* BEGIN *

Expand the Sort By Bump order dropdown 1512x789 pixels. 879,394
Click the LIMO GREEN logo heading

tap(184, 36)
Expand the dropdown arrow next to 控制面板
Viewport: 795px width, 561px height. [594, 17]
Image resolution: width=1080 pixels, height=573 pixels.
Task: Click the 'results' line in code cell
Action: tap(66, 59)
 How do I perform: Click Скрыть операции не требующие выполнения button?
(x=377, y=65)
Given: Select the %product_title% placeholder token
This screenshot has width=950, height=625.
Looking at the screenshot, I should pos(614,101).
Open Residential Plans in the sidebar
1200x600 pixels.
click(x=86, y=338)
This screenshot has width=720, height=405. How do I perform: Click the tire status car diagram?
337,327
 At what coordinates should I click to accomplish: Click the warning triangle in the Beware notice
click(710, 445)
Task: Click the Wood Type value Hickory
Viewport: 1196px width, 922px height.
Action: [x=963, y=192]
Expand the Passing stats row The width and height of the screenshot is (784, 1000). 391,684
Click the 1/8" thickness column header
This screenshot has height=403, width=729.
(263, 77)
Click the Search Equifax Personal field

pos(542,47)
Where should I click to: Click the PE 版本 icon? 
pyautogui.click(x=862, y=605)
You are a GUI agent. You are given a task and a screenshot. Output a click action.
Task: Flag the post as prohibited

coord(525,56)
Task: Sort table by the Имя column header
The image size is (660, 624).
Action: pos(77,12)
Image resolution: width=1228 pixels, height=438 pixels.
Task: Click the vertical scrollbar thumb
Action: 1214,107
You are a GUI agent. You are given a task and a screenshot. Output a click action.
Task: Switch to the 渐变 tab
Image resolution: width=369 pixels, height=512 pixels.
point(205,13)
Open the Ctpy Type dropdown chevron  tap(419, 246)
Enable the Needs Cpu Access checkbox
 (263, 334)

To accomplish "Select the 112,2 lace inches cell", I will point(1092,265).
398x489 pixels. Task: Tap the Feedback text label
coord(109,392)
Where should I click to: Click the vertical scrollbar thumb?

* END *

▶ [Stated task] Copy the part that opens with the line containing "I will point(1092,265)." and runs through the end of the items, requests included, and shift every coordinate in the answers by -136.

▶ [Task response]
To accomplish "Select the 112,2 lace inches cell", I will point(956,129).
398x489 pixels. Task: Tap the Feedback text label
coord(-27,256)
Where should I click to: Click the vertical scrollbar thumb?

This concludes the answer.